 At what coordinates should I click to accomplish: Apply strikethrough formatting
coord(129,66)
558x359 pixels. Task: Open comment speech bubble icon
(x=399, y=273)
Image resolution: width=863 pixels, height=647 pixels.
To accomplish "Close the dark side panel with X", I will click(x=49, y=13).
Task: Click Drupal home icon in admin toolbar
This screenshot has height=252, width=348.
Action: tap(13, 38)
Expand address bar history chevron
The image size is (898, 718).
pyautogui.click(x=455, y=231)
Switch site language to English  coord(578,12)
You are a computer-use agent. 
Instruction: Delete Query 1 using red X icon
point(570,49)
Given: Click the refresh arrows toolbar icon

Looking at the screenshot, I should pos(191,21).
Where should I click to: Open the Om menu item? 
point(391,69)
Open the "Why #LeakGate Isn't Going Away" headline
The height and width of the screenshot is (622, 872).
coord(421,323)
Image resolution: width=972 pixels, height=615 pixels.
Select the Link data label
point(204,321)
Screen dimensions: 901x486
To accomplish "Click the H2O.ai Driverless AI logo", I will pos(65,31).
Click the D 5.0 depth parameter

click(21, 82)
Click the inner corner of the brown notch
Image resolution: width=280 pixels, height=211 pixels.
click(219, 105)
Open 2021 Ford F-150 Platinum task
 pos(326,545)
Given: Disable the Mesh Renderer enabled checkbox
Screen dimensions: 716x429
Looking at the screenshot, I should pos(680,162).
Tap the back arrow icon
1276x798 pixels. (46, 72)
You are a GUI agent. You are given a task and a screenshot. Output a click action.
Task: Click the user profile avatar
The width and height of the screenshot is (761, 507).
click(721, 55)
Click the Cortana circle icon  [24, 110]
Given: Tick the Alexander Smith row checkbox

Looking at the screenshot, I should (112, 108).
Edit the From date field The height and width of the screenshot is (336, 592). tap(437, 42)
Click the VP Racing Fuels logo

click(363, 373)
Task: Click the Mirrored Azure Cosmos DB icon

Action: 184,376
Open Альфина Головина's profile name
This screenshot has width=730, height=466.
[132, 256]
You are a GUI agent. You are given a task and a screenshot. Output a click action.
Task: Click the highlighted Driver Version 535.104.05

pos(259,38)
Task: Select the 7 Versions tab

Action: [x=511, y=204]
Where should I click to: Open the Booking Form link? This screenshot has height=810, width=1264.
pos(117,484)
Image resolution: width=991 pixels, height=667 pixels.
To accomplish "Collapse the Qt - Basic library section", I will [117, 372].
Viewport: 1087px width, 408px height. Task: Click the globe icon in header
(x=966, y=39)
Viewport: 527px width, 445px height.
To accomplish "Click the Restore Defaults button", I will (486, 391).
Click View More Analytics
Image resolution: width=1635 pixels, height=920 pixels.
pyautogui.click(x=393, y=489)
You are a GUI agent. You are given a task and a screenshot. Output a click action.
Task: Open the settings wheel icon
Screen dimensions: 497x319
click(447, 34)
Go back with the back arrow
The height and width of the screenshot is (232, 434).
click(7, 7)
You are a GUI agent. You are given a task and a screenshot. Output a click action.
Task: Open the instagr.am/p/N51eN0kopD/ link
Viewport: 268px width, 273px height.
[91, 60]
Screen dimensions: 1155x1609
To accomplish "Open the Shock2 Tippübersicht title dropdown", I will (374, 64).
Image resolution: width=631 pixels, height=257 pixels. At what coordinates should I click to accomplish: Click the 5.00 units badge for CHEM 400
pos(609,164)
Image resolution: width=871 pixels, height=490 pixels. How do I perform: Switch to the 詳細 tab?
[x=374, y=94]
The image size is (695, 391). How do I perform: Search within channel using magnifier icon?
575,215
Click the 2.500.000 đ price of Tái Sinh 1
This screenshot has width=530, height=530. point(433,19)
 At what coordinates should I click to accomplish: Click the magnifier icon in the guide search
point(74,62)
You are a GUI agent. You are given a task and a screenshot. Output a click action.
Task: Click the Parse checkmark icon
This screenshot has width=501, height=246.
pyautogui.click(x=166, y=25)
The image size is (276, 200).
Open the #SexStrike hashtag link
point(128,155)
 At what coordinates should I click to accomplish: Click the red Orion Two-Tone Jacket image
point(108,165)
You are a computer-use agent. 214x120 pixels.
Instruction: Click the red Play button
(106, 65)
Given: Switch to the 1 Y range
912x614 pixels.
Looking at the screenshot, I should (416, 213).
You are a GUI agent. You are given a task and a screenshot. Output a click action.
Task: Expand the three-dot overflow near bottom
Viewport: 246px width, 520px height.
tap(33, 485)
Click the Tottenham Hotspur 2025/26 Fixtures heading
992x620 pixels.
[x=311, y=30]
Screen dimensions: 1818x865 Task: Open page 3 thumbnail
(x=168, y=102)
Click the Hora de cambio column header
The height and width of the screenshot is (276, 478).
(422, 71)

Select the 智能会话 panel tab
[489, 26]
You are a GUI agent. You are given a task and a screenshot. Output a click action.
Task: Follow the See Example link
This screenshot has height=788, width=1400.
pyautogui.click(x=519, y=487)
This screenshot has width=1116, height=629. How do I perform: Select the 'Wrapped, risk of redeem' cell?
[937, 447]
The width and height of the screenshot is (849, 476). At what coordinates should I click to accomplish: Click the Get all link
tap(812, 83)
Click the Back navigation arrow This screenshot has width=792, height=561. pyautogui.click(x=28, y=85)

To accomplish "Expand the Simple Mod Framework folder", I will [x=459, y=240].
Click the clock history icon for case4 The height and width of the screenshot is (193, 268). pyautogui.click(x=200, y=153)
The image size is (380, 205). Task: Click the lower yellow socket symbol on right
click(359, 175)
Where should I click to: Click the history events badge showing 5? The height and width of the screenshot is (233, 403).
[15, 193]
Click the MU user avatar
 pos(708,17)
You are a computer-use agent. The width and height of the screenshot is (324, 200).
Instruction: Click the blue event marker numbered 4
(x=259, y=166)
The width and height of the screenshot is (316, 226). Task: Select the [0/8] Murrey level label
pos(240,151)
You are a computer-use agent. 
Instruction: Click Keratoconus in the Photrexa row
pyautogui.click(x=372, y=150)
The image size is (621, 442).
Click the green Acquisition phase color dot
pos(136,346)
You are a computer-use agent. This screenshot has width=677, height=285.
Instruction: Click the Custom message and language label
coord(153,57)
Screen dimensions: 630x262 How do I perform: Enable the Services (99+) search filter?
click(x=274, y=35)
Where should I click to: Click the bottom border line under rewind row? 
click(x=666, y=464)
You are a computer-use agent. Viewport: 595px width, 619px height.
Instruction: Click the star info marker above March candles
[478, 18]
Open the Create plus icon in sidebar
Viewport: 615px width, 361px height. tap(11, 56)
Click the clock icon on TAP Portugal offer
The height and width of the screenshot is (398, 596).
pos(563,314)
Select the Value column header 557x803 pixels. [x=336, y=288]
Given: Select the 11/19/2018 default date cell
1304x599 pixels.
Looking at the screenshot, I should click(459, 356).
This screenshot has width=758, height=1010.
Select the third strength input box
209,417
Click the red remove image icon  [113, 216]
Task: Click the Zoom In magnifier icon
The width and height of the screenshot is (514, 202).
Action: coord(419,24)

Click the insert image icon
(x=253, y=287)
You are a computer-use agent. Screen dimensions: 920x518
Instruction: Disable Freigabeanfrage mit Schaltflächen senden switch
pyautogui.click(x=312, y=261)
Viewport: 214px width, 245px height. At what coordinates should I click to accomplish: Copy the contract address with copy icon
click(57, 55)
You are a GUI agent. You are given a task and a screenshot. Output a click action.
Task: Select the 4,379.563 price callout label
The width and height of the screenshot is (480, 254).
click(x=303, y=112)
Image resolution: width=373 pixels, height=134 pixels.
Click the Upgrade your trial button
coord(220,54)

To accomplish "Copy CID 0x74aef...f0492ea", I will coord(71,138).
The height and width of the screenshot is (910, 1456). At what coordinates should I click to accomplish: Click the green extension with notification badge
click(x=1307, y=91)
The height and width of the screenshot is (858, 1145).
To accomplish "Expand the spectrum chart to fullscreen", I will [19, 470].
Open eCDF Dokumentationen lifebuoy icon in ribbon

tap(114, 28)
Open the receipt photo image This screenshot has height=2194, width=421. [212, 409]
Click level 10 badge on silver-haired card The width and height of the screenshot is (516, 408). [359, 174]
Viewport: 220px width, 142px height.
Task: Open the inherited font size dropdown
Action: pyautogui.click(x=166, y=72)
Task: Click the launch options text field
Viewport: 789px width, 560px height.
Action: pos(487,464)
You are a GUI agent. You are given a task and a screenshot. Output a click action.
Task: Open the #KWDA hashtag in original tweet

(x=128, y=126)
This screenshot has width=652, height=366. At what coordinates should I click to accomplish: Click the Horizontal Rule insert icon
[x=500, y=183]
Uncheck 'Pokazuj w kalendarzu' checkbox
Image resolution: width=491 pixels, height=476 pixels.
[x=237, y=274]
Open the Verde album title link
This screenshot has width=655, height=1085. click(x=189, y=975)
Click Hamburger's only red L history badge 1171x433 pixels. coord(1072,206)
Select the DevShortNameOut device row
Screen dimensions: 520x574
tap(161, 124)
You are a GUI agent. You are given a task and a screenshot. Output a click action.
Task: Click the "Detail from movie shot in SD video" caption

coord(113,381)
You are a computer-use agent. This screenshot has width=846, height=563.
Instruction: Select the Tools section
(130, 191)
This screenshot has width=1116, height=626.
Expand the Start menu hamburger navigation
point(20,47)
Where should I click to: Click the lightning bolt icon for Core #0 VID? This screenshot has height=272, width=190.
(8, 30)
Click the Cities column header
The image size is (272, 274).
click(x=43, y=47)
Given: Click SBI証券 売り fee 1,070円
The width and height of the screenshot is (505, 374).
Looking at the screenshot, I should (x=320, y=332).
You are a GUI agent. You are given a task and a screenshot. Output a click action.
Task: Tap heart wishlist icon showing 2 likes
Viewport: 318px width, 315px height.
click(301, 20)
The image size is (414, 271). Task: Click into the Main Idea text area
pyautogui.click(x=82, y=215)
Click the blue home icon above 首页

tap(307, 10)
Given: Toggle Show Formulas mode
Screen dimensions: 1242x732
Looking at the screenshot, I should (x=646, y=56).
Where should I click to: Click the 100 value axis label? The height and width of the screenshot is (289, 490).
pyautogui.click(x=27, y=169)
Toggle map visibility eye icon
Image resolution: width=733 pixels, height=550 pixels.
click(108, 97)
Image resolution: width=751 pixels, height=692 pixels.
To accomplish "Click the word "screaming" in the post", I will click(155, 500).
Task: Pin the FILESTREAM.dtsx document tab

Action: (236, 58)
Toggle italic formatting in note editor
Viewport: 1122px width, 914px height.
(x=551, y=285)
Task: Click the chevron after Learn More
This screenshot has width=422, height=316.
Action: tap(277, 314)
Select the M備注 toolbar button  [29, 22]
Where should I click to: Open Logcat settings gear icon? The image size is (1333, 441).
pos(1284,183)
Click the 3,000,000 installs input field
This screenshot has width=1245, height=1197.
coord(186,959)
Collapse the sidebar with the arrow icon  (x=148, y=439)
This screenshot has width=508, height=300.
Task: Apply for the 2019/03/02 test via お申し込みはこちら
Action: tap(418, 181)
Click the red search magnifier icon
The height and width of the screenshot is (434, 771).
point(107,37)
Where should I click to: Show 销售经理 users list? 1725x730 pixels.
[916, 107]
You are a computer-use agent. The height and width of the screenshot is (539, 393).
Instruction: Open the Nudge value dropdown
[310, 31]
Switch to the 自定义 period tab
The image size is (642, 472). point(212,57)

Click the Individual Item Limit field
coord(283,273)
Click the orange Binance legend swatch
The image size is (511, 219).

# # #

When you answer, output each line of the data exactly as given, from its first line up to and including the one with "Task: Click Drupal home icon in admin toolbar".

 At what coordinates should I click to accomplish: Apply strikethrough formatting
coord(129,66)
558x359 pixels. Task: Open comment speech bubble icon
(x=399, y=273)
Image resolution: width=863 pixels, height=647 pixels.
To accomplish "Close the dark side panel with X", I will click(x=49, y=13).
Task: Click Drupal home icon in admin toolbar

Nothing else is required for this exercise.